WORK INSTRUCTION:
Repeat the data below in full and exactly.

PROVIDED RECORDS:
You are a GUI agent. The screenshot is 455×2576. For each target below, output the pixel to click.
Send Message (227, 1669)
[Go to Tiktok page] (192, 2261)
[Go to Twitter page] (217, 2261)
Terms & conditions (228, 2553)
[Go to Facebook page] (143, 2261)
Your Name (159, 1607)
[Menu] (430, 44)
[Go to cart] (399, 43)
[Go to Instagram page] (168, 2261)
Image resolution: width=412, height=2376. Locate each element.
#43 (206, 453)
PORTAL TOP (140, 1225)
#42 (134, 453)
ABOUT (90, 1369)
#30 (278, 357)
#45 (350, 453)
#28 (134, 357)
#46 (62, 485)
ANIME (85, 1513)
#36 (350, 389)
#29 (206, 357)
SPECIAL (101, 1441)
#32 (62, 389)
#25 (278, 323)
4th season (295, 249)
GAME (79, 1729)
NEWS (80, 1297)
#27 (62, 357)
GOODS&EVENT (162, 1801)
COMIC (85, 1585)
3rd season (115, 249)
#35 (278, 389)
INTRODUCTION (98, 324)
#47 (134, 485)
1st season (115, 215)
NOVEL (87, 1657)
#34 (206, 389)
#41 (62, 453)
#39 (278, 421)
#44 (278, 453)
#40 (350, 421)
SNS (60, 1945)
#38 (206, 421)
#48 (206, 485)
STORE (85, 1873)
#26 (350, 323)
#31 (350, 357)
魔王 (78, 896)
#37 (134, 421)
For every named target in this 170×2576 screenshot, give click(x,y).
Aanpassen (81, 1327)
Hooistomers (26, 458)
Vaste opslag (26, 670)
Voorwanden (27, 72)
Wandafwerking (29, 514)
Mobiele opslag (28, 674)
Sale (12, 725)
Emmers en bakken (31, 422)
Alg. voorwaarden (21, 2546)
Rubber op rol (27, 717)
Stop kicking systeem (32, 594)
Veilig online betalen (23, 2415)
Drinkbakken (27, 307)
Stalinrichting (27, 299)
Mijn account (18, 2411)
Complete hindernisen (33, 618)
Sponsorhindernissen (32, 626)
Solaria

RESPONSE FOR THIS EXERCISE:
You are a GUI agent. The screenshot is 455×2576. For each target below, output the pixel to click.
Send Message (227, 1669)
[Go to Tiktok page] (192, 2261)
[Go to Twitter page] (217, 2261)
Terms & conditions (228, 2553)
[Go to Facebook page] (143, 2261)
Your Name (159, 1607)
[Menu] (430, 44)
[Go to cart] (399, 43)
[Go to Instagram page] (168, 2261)
Image resolution: width=412, height=2376. Locate each element.
#43 (206, 453)
PORTAL TOP (140, 1225)
#42 (134, 453)
ABOUT (90, 1369)
#30 (278, 357)
#45 (350, 453)
#28 (134, 357)
#46 (62, 485)
ANIME (85, 1513)
#36 (350, 389)
#29 (206, 357)
SPECIAL (101, 1441)
#32 (62, 389)
#25 (278, 323)
4th season (295, 249)
GAME (79, 1729)
NEWS (80, 1297)
#27 (62, 357)
GOODS&EVENT (162, 1801)
COMIC (85, 1585)
3rd season (115, 249)
#35 (278, 389)
INTRODUCTION (98, 324)
#47 (134, 485)
1st season (115, 215)
NOVEL (87, 1657)
#34 (206, 389)
#41 (62, 453)
#39 (278, 421)
#44 (278, 453)
#40 (350, 421)
SNS (60, 1945)
#38 (206, 421)
#48 (206, 485)
STORE (85, 1873)
#26 (350, 323)
#31 (350, 357)
魔王 (78, 896)
#37 (134, 421)
For every named target in this 170×2576 screenshot, give click(x,y).
Aanpassen (81, 1327)
Hooistomers (26, 458)
Vaste opslag (26, 670)
Voorwanden (27, 72)
Wandafwerking (29, 514)
Mobiele opslag (28, 674)
Sale (12, 725)
Emmers en bakken (31, 422)
Alg. voorwaarden (21, 2546)
Rubber op rol (27, 717)
Stop kicking systeem (32, 594)
Veilig online betalen (23, 2415)
Drinkbakken (27, 307)
Stalinrichting (27, 299)
Mijn account (18, 2411)
Complete hindernisen (33, 618)
Sponsorhindernissen (32, 626)
Solaria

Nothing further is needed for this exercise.